I'm working on a streaming twitter client- after 1-2 days of constant running, I'm getting memory usage of >1.4gigs (32 bit process) and soon after it hits that amount, I'll get an out of memory exception on code that's essentially this (this code will error in <30 seconds on my machine):
while (true)
{
Task.Factory.StartNew(() =>
{
dynamic dyn2 = new ExpandoObject();
//get a ton of text, make the string random
//enough to be be interned, for the most part
dyn2.text = Get500kOfText() + Get500kOfText() + DateTime.Now.ToString() +
DateTime.Now.Millisecond.ToString();
});
}
I've profiled it and it's definitely due to class way down in the DLR (from memory- I don't have my detailed info here) xxRuntimeBinderxx and xxAggregatexx.
This answer from Eric Lippert (microsoft) seems to indicate that I'm making expression parsing objects behind the scenes that don't ever get GC'd even though no reference is kept to anything in my code.
If that's the case, is there some way in the code above to either prevent it or lessen it?
My fallback is to eliminate the dynamic usage, but I'd prefer not to.
Thanks
Update:
12/14/12:
THE ANSWER:
The way to get this particular example to free up its tasks was to yield (Thread.Sleep(0)), which would then allow the GC to handle the freed up tasks. I'm guessing a message/event loop wasn't being allowed to process in this particular case.
In the actual code I was using (TPL Dataflow), I was not calling Complete() on the blocks because they were meant to be a never-ending dataflow- the task would take Twitter messages as long as twitter would send them. In this model, there was never any reason to tell any of the blocks that they were done because they'd never BE done as long as the app was running.
Unfortunately, it doesn't look like Dataflow blocks were never designed to be very long running or handle untold numbers of items because they actually keep a reference to everything that's sent into them. If I'm wrong, please let me know.
So the workaround is to periodically (based on your memory usage- mine was every 100k twitter messages) free the blocks and set them up again.
Under this scheme, my memory consumption never goes over 80megs and after recycling the blocks and forcing GC for good measure, the gen2 heap goes back down to 6megs and everything's fine again.
10/17/12:
- "This isn't doing anything useful": This example is merely to allow you to generate the problem quickly. It's boiled down from a few hundred lines of code that have nothing to do with the issue.

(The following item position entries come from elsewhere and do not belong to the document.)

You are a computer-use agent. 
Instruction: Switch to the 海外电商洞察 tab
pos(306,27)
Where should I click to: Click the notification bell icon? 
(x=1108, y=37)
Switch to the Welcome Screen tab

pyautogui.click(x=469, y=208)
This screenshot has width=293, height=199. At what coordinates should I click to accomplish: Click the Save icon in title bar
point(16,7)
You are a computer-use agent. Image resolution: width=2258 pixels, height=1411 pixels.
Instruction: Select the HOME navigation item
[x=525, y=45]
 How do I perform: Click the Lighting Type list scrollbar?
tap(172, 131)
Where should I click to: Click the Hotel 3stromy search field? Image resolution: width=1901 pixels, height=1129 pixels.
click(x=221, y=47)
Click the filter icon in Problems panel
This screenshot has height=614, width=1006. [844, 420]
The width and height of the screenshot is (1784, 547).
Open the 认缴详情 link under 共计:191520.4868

- "An infinite loop creating a task and in turn creates objects": Remember- this merely demonstrates the issue quickly- the actual code is sitting there waiting for more streaming data. Also- looking at the code- all of the objects are created inside the Action<> lambda in the task. Why isn't this being cleaned up (eventually) after it goes out of scope? The issue also isn't due to doing it too quickly- the actual code requires more than a day to arrive at the out of memory exception- this just makes it quick enough to try things out.
- "Are tasks guaranteed to be freed?" An object's an object, isn't it? My understanding is that the scheduler's just using threads in a pool and the lambda that it's executing is going to be thrown away after it's done running regardless.